The Palestinian revolution’s educational literature responded directly to the needs of a refugee people who were in the midst of an anti-colonial liberation struggle. The PLO Planning Centre developed curricula and other learning materials that were explicitly designed to fulfill the national education requirements of a new generation of Palestinian refugee children.
From the late 1960s, the Ashbal and Zahraat (Cubs and Flowers) scout movement flourished. This revolutionary scout initiative began in Karameh refugee camp and spread quickly to other Palestinian areas. These boys and girl scout groups met after school and during the summer holidays. A special scout magazine, Al-Ashbal, was produced by Fateh for young members, and Palestinian national and revolutionary themes were circulated in this way as well as through scout songs.

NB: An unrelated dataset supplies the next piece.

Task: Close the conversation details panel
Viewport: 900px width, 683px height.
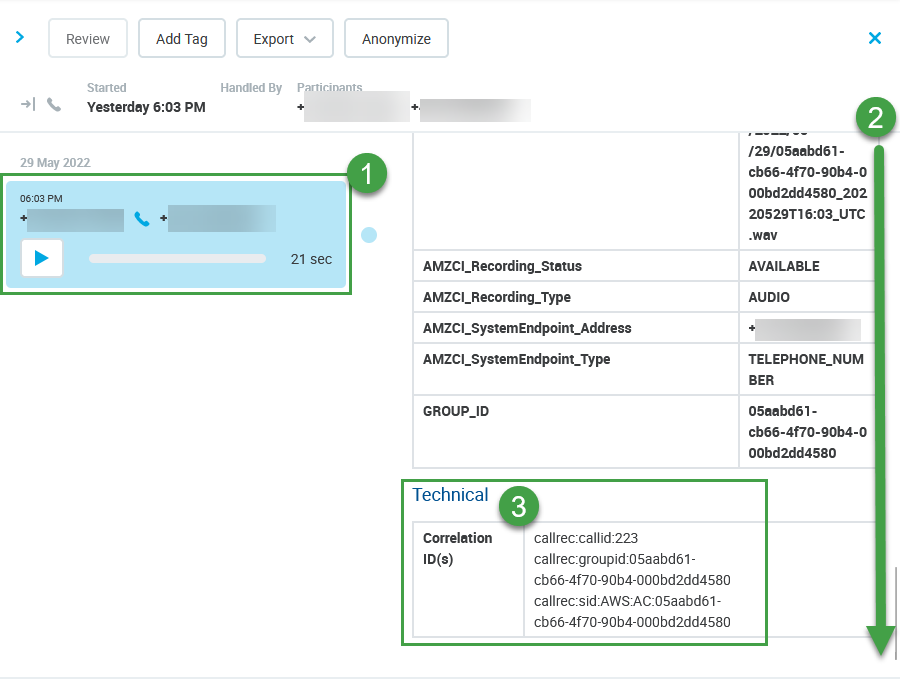Action: point(875,38)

Palestinian children learnt of their history and their heritage through dance and performance art, and many of these groups toured internationally. In a revolutionary context, these artistic activities played a key mobilisation role, raising the morale of refugee children, and instilling among them a sense of dignity and rootedness.

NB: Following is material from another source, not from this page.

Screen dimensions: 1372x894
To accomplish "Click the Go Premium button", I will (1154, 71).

Creative educational initiatives largely took place in local refugee camps. At the Baq’aa refugee camp in Jordan, for example, parties worked together with leading artists to introduce art education into the camp. Some initiatives were published, providing a creative outlet for children. These publications also generated local and international solidarity, by sharing their world with audiences who were unfamiliar with life in the refugee camps.
Technical education was also introduced for the families of martyrs, to ensure self-sufficiency in the camps, largely carried out by SAMED, a Palestinian production institution of the PLO that was formed in 1969.

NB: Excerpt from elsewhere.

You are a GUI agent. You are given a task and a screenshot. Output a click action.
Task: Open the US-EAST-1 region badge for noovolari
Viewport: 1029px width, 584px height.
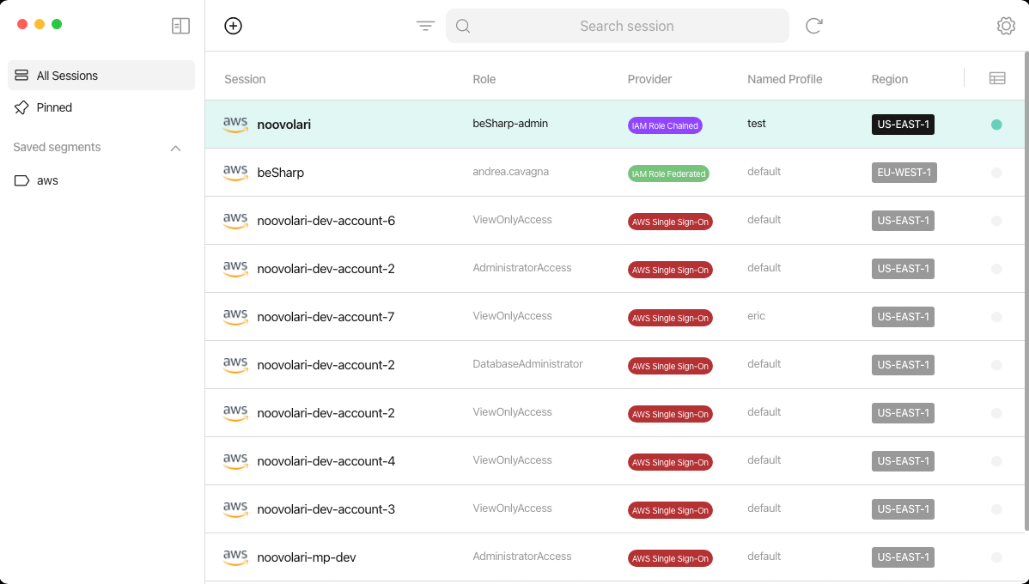901,124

Education took place beyond the classroom, through poster art and graffiti, and the walls of every refugee camp and Palestinian neighborhoods were blackboards on which the vocabulary of the revolution was inscribed. This allowed for mass circulation of the central ideas of liberation, and resistance to dispossession, while also sustaining the broader culture of return which was deeply ingrained in the Palestinian collective spirit (thaqafat al-awda).
Education included materials for youth of more advanced years, and every Palestinian political movement developed its own programmes of cadre education. Members read a variety of texts reflecting the ideological orientation of their party, and often discussed their readings in weekly cell meetings. From the 1950s, summer camps were organized for cadres, allowing them to develop ideological and practical skills, receive combat and resistance training, and meet other Arab and Palestinian members of their movement for the first time.
Special pamphlets introduced cadres to organizational principles as well as revolutionary behavioral codes such as critique and auto-critique.
By the 1970s, Fateh and the PFLP set up advanced cadre schools, offering courses on revolutionary theory and a variety of political topics. Expert lecturers taught in such programmes, with graduating classes addressed by party leaders.
Inside the Occupied Palestinian Territories, much revolutionary education took place inside the prisons of the military occupation, and each movement had its own highly developed educational programme and curriculum. Handwritten reproductions of revolutionary texts were studied and discussed in special reading groups. These materials were also widely circulated between the different movements, so a great amount of open debate and discussion took place within the closed prison environment.